Today, Rotary International encourages its clubs to focus on a broad spectrum of service activities such as
hunger, the environment, violence prevention, illiteracy, drug abuse prevention, polio eradication, youth,
the elderly, and AIDS awareness and education. Rotary clubs around the world are united under the motto
Service Above Self.


This information is reprinted from a Rotary History brochure
(50hist.pdf) published by Rotary International.

For additional information and publications about Rotary International,
please visit their website by following the link below:

Rotary International


                         


                PAUL HARRIS





 Paul P. Harris was the founder of Rotary. He was born in Racine, Wisconsin on April 19, 1868, and spent
his early years in Wallingford, Vermont, prior to attending the University of Vermont, Princeton University
and the University of Iowa.  Following his graduation from the law school of the University of Iowa in 1891
he spent the next five years seeing the world and in coming to know his fellow man before settling down to
practice law in Chicago.
    
He worked as a newspaper reporter, a business college teacher, a stock company actor and as a cowboy.   
He traveled extensively as a salesman for a marble and granite concern in the U.S.A. and Europe.  These
varied experiences broadened his vision and were of material assistance in the early extension of Rotary.

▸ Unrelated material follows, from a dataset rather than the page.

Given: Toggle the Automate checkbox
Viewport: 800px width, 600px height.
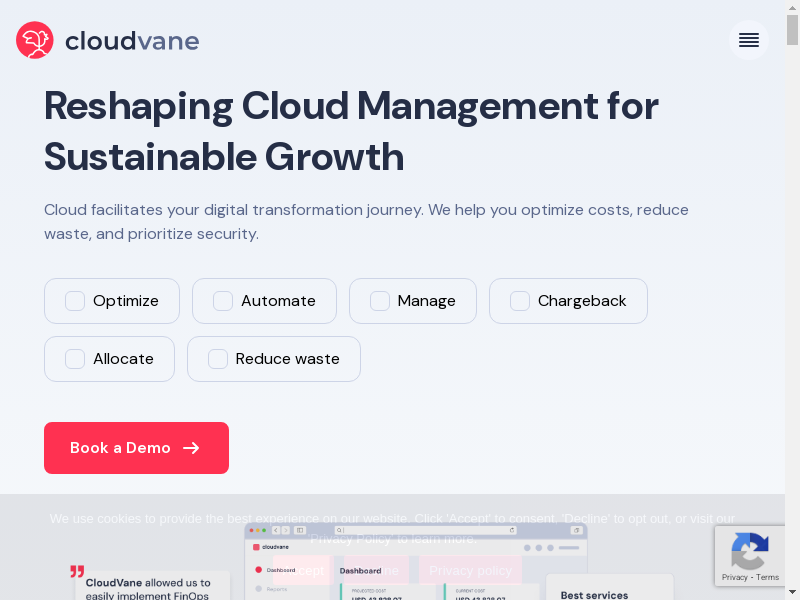Looking at the screenshot, I should click(223, 301).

In 1896, Paul Harris went to Chicago to practice law.   One day in 1900 he dined with a lawyer friend in
Rogers Park, a residential section of Chicago.   After dinner they took a walk and he was impressed by the
fact that his friend stopped at several stores and shops in the neighborhood and introduced him to the
proprietors, who were his friends.   Paul Harris' law clients were business friends, not social friends, but this
experience caused him to wonder why he couldn't make social friends out of at least some of his business
friends - and he resolved to organize a club which would band together a group of representative business
and professional men in friendship and fellowship.